The formatted string becomes one training example. Thousands of such examples, run through gradient descent, shift the model toward your target behavior.
Supervised fine-tuning vs RLHF¶
| Stage | What it optimizes | Data type | Used for |
|---|---|---|---|
| Supervised FT (SFT) | Minimize loss on human-written outputs | Input → output pairs | Task adaptation |
| Reward Modeling (RM) | Predict human preference score | Ranked pairs | RLHF stage 1 |
| RLHF / PPO | Maximize reward model score | Model outputs + scores | Alignment |
| DPO | Maximize preferred over rejected | Preferred/rejected pairs | Alignment (simpler) |
For task-specific fine-tuning (classification, extraction, style), SFT on labeled examples is almost always the right approach. RLHF and DPO are for alignment — teaching models to be helpful and harmless.

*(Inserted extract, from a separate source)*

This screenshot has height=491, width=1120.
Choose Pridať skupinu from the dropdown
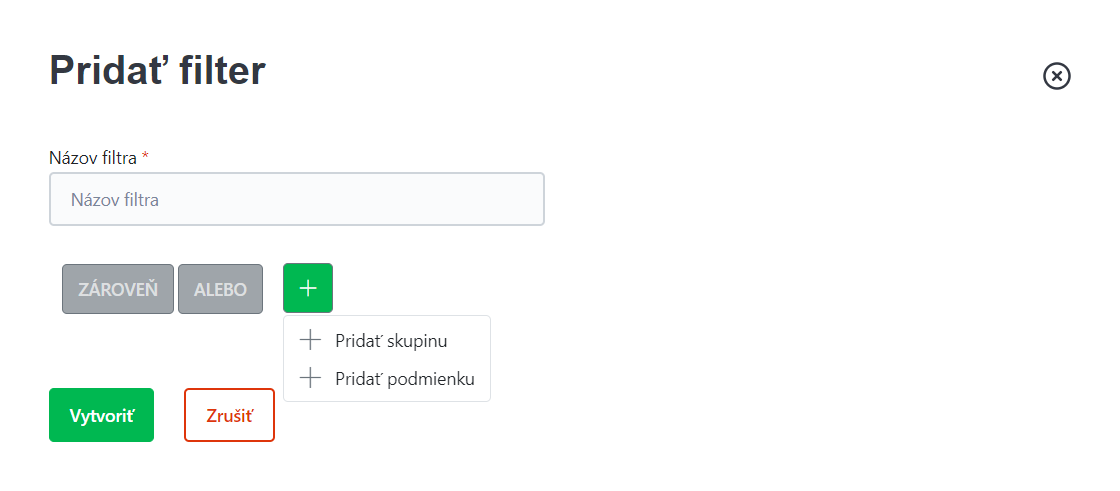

Most task fine-tuning uses SFT only
Unless you're training a general assistant, supervised fine-tuning on high-quality labeled examples is sufficient. RLHF adds significant complexity and requires a reliable reward signal — hard to get right.
Common misconceptions¶
Fine-tuning doesn't add knowledge
Fine-tuning changes behavior, not knowledge. If the model doesn't know a fact before fine-tuning, it won't know it after. Use RAG to inject knowledge; use fine-tuning to change output format, style, or task-following behavior.
More data isn't always better
100 high-quality, diverse examples often outperform 10,000 noisy examples. Fine-tuning amplifies the patterns in your data — bad data teaches the model bad patterns.